Streaming ad performance faces critical hurdles from walled gardens and fragmentation
Digital advertising experts highlight walled gardens, fragmentation, and measurement as critical pain points in the current marketing landscape. The article emphasizes that the lack of access to audience and outcomes data from walled gardens, including major streaming services like Netflix, impedes efforts toward measurement standardization. Key figures from MiQ, Roku, and Albertsons Media Collective participated in a discussion on this topic.
Key Takeaways
- Walled gardens like Netflix and Roku currently limit accessibility to granular audience and outcomes-based data.
- Fragmentation in measurement standards is preventing the industry from moving past siloed, platform-specific integrations.
- Experts from MiQ and Albertsons Media Collective identified data transparency as the core requirement for standardizing performance metrics.

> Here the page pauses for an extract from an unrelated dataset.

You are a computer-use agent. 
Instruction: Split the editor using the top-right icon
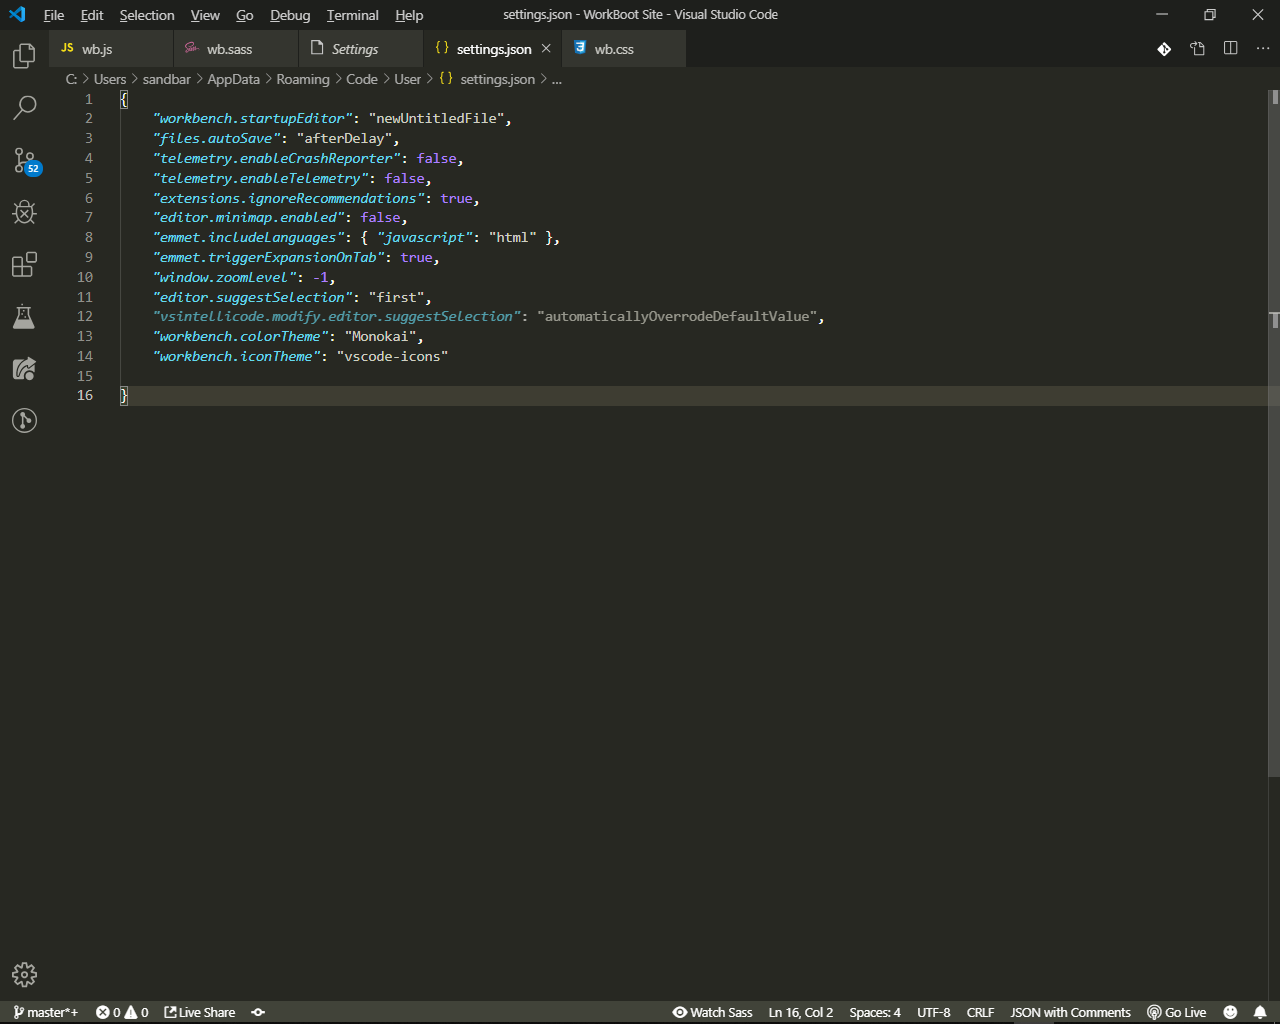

- Short-term industry efforts are focused on specific technical fixes, such as multi-platform frequency capping, rather than holistic data sharing.
Why It Matters
The persistence of walled gardens forces agencies into inefficient, manual integrations that fail to deliver a consolidated view of viewer behavior across apps. This fragmentation suppresses CTV's share of total media investment, as buyers remain hesitant to commit large budgets without independent, cross-platform verification of reach and impact. In a market where performance and outcome-based pricing are the new default, the lack of standardized metrics creates a significant valuation gap for premium inventory. Watch for whether major streamers adopt interoperable data identifiers or continue to prioritize proprietary attribution loops to defend their market share.
Additional Context
The push for transparency comes as internal and external data highlights a misalignment between streaming consumption and ad spend. Per Marketing-Interactive in May 2026, the newly formed Video Futures Collective—including Netflix, YouTube, and Disney—is advocating for independent measurement, noting that while streaming often captures 30% to 40% of viewing time, it typically only attracts 10% of media investment due to legacy planning bias. This collective represents a shift toward industry-wide collaboration to modernize how 'standard' measurement is defined for the digital era. Simultaneously, retail media networks are aggressively entering the streaming space to solve the 'outcome' half of the equation. Per Business Wire in June 2024, Albertsons Media Collective launched 'Collective TV,' a platform integrating first-party shopper data with streaming inventory from partners like The Trade Desk and Google. This initiative aims to bridge the gap between ad exposure on the living room screen and verified purchase data, effectively pressuring streaming platforms to provide the transparent signals required for such closed-loop attribution. Recent earnings reports further underscore the commercial pressure for better metrics. Per Streaming Media in March 2026, Roku’s platform reaches nearly 90 million households, but executives indicate that future scale depends on deepening integrations with third-party demand and measurement platforms via clean rooms. As Netflix expands its ad tier—reaching 250 million monthly active users globally as of May 2026—the platform's upcoming integrations with Snowflake and AWS indicate that even the most insular walled gardens are starting to concede that modular data accessibility is a prerequisite for capturing performance-focused budgets.